Dean Miles:         I don't have a good answer for that. But philosophy has been around for 5,000 years?

Prof. Mansfield:    We've done nothing, yes. Only understanding and only for a few.

Dean Miles:         Do you think it's enough? It's this tendency to the Greek example is very clear for those of us who were sitting here in Chicago and in the state of Illinois and we've looked at the financial condition of our local governments. Is that an inevitable problem with democracy?

Prof. Mansfield:    Yes. I think it is. But it's much aggravated by the progressive movement sort of using, making a point of it and see the economists have played a role in this. The Keynesian economics. Economists I have to say. It stopped making thrift a virtue - that that's the virtue takeaway from Keynes. It's good to spend. It's better to spend than to save. Conservatives -- Economics used to be a very conservative profession.

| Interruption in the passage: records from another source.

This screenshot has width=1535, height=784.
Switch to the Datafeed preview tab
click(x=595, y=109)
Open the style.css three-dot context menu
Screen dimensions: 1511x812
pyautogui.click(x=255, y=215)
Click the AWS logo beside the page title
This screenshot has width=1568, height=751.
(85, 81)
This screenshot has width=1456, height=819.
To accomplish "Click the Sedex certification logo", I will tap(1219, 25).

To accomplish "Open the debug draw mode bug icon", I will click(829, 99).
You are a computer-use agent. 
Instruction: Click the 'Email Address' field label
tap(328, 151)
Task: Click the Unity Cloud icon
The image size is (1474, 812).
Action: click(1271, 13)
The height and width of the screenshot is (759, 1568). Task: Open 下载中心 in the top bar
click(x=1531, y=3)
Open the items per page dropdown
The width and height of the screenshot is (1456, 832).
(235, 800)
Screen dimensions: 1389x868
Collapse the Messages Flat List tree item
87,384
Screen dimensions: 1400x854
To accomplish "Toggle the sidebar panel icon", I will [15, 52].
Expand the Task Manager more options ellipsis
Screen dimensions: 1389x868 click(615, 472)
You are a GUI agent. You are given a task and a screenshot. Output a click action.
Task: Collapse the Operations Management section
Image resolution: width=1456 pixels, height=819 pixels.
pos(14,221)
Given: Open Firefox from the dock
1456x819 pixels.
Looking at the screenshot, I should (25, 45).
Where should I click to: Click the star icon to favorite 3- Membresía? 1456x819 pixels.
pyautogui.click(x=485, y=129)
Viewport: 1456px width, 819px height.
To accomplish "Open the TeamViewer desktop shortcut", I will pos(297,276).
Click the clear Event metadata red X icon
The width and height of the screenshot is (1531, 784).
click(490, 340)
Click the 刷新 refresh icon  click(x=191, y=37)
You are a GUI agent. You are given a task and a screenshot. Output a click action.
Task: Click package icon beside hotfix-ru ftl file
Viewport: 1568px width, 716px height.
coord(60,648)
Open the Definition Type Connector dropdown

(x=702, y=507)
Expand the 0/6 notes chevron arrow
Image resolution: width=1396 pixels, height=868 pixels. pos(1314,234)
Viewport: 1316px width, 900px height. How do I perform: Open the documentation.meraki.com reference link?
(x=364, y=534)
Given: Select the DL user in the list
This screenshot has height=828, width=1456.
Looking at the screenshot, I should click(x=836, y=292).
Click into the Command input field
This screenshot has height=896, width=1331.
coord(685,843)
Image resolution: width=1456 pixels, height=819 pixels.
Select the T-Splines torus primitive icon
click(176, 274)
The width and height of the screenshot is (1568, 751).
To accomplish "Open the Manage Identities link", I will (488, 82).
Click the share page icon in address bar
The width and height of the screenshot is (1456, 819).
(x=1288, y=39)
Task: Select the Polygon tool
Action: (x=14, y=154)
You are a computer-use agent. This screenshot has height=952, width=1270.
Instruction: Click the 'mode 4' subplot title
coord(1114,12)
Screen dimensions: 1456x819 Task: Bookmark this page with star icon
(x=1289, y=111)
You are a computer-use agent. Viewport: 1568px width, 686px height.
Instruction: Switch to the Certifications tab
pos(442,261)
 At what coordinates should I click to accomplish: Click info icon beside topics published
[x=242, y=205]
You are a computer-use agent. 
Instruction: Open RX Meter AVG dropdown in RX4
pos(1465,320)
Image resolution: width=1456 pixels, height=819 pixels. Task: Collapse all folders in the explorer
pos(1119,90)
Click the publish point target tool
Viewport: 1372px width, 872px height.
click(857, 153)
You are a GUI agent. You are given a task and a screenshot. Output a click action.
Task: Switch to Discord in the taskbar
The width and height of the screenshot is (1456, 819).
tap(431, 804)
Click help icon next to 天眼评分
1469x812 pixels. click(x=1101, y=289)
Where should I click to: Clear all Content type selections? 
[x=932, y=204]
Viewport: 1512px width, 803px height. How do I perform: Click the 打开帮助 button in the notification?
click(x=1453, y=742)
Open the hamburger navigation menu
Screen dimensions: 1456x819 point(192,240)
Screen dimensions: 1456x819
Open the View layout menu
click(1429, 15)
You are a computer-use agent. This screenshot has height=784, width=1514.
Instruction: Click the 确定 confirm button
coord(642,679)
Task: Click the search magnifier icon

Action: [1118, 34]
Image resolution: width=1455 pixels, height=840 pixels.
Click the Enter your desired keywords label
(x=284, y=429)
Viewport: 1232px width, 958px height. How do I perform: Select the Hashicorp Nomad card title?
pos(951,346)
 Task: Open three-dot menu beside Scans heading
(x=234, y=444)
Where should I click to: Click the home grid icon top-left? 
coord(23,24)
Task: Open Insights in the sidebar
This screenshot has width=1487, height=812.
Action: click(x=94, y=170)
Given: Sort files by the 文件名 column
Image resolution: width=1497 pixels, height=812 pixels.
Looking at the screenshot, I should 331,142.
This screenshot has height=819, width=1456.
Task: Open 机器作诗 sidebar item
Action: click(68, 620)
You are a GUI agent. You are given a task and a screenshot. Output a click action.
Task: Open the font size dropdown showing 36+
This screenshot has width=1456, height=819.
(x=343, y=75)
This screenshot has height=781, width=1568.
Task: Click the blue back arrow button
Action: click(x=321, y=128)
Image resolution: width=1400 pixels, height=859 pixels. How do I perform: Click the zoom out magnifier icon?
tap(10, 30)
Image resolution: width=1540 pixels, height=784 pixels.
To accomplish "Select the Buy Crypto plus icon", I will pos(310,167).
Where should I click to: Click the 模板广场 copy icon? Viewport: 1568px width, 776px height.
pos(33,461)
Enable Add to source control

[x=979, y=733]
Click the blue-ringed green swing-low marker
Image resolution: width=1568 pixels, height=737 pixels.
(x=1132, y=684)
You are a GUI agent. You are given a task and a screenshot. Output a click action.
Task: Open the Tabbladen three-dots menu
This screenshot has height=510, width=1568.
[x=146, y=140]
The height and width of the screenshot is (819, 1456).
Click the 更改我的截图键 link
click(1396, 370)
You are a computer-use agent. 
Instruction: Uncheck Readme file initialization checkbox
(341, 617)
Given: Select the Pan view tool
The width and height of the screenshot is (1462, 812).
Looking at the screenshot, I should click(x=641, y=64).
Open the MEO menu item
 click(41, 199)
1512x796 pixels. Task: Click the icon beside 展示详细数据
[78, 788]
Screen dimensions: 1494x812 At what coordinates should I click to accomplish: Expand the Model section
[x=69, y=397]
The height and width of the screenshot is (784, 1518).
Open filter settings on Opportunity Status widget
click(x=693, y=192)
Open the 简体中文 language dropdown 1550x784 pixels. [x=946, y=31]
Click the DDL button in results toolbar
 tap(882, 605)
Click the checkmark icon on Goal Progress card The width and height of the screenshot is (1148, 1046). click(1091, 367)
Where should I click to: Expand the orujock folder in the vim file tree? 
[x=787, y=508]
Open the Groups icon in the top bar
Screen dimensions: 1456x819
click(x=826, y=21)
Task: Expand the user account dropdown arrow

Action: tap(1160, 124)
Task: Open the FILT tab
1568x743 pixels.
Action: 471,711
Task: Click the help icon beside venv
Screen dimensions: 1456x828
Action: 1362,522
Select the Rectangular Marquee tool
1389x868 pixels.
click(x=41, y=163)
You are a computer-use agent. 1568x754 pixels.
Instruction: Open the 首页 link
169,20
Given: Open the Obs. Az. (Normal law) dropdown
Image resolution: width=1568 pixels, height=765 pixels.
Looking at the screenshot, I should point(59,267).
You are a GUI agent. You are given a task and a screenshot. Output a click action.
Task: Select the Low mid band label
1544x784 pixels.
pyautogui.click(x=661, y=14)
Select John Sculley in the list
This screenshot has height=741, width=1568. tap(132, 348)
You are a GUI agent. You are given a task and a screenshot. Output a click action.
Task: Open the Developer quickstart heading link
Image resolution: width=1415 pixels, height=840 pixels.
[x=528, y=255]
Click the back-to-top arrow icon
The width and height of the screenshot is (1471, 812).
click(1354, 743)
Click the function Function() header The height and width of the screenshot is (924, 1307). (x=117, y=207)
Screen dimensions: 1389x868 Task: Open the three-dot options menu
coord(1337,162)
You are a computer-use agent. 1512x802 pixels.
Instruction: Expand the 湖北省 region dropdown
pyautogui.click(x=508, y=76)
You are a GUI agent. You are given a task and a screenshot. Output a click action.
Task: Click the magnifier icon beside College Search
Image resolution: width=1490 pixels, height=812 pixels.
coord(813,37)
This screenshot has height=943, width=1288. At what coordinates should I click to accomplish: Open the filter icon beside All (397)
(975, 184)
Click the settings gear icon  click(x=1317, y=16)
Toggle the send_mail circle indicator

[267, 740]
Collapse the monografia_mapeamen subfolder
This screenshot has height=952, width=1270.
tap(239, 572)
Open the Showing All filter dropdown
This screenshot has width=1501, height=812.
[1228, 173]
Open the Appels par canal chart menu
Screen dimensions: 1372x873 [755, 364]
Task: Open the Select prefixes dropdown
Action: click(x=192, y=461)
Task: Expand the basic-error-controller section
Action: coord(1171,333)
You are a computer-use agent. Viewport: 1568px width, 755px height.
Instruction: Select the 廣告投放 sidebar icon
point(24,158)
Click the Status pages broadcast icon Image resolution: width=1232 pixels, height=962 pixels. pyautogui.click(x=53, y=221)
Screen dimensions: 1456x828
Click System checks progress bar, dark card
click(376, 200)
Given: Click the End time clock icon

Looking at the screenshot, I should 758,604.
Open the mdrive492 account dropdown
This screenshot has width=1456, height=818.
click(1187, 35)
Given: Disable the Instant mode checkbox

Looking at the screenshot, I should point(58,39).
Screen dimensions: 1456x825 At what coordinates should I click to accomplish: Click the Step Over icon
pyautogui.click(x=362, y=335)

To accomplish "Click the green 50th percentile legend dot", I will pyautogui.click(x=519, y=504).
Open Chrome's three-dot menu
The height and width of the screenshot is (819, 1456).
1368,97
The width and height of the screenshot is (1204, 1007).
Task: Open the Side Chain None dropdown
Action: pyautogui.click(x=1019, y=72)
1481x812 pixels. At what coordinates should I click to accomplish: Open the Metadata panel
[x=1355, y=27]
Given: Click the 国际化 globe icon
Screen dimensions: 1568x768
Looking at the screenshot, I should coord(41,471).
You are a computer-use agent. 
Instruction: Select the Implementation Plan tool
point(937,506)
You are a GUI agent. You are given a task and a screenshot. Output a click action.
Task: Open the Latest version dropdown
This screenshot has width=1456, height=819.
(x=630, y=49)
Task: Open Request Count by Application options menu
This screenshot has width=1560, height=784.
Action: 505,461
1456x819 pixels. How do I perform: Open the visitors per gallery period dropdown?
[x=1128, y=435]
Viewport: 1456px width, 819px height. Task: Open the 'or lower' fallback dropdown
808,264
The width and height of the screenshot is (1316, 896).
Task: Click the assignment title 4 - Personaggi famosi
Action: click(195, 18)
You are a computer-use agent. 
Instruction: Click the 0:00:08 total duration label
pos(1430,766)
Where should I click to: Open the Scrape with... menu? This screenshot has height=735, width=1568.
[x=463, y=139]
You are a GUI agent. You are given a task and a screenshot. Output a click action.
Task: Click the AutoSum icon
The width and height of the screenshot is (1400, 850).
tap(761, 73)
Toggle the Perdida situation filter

It was a, it was about an economy meant being careful with your expenditures, reckoning up what you're spending, but now I like to think of Larry Summers who was arguing that the American public should go out and spend a whole lot during this time of great recession. Did he, did he tell his wife or would she actually have accepted the advice or his individual family that at a time of dearth and difficulty is the best time to go out and spend? So, so, so there's an interesting relationship between economics and virtue and lack of virtue

Host:               So students have a 1:30 class so I think we probably have to end it right there. Please help me in thanking Professor Mansfield.